Accessible Cities: Can Design Help?

Disabilities, Accessibility
Ipek from Supersense
8 minutes reading time
November 17, 2020

It has been 30 years since the Americans with Disabilities Act (ADA) passed and 25 years since the Disability Discrimination Act (Equality Act) in the UK. These were examples of some significant developments for people with disabilities to be able to feel more confident and independent when using public spaces. However, the question remains. Are our cities accessible enough today? Have we been successful in integrating accessibility into our public spaces, workplaces, or places of leisure?

A woman in a wheelchair is going on the bike lane.
Photo by Rasmus Gerdin on Unsplash


Before diving into what went wrong in the last 30 years, it is important to remember what accessibility actually means. “Accessibility is the quality of being easily reached, entered, or used by people who have a disability,” according to the Oxford Dictionary.

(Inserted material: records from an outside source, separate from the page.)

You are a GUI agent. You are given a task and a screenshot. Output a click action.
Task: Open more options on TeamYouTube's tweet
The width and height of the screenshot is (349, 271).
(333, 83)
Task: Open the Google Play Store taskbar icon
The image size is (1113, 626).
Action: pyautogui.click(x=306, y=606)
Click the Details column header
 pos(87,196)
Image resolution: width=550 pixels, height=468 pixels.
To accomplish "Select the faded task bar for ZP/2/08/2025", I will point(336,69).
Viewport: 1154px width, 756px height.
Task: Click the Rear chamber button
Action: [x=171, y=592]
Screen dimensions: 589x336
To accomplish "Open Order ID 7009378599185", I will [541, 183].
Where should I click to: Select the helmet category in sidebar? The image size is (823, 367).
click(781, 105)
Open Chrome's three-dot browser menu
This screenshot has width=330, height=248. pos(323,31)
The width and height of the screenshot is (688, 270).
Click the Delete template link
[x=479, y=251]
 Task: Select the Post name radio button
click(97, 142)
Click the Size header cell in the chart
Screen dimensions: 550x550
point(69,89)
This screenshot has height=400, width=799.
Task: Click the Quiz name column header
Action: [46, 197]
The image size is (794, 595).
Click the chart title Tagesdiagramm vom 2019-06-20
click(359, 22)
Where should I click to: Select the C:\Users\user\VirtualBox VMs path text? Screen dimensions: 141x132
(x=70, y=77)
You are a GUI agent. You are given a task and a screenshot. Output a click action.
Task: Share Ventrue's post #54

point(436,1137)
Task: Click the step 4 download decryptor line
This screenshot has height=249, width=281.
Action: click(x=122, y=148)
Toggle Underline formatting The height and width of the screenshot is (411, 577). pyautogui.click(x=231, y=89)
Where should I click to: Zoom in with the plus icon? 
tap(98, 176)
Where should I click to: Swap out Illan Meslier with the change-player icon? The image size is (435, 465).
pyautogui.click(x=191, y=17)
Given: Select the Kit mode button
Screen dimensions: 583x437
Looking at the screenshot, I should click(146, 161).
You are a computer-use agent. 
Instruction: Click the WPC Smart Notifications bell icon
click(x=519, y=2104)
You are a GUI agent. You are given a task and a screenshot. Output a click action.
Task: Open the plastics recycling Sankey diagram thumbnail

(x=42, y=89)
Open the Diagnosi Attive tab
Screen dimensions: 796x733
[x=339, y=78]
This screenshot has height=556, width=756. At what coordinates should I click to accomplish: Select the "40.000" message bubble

For people who live with a physical or mental disability, cities and buildings can be a minefield with blocked wheelchair ramps and countless steps to reach public transport, and inappropriately high sidewalks, etc. And also, the neverending noise, the physical and sensory clutter every big city has to offer, is another barrier for people on the autistic spectrum, another form of disability.[1] This is something Julienne Hanson from UCL describes as “architectural disability.”[2] So, what are we doing to change that?

What makes a city accessible?

Architects and urban planners are familiar with 10-year declarations made by the UN about sustainable cities and environmental challenges. However, this year’s “Agenda 2030” is quite different in terms of its scope. The next ten years are defined by the motto ‘Leaving no one, no place behind.’[3] Does it mean that our cities will start to be more sensitive? Or are we just going to see more ramps and tactile pavings?

We all agree that the future should be inclusive and accessible. Translate this to urban spaces, and you’ll find “universal design.” Universal design is nothing new; however, it started to make sense to designers, urban planners, and authorities fairly recently. Even though there is a debate that universal design is reductive and erasing diversity[4], I believe it might at least force people to think about doing things differently.

UN Convention on the Rights of Persons with Disabilities describes the universal design as “…the design of products, environments, programs, and services that can be utilized by all persons, to the greatest extent, without needing adaptation or specialized design1, and for accessibility -the relevant measures to ensure to persons with disabilities access, on an equal basis with others to the physical environment, transportation, information, and communications, including information and communication technologies and systems, and other facilities and services open or provided to the public, both urban and rural areas.”[5]

Everyone’s right to the city

There are some critical aspects of this description we all need to be aware of. That is, adopting a universal design perspective does not mean that local authorities put some accessible bathrooms here and there. It means that our living spaces, public or private, are designed to include all people with all kinds of disabilities and special needs. This; in be summarized as the right to the city (or country for that matter) and to public space as Henri Lefebvre put it so beautifully back in 1968.[6]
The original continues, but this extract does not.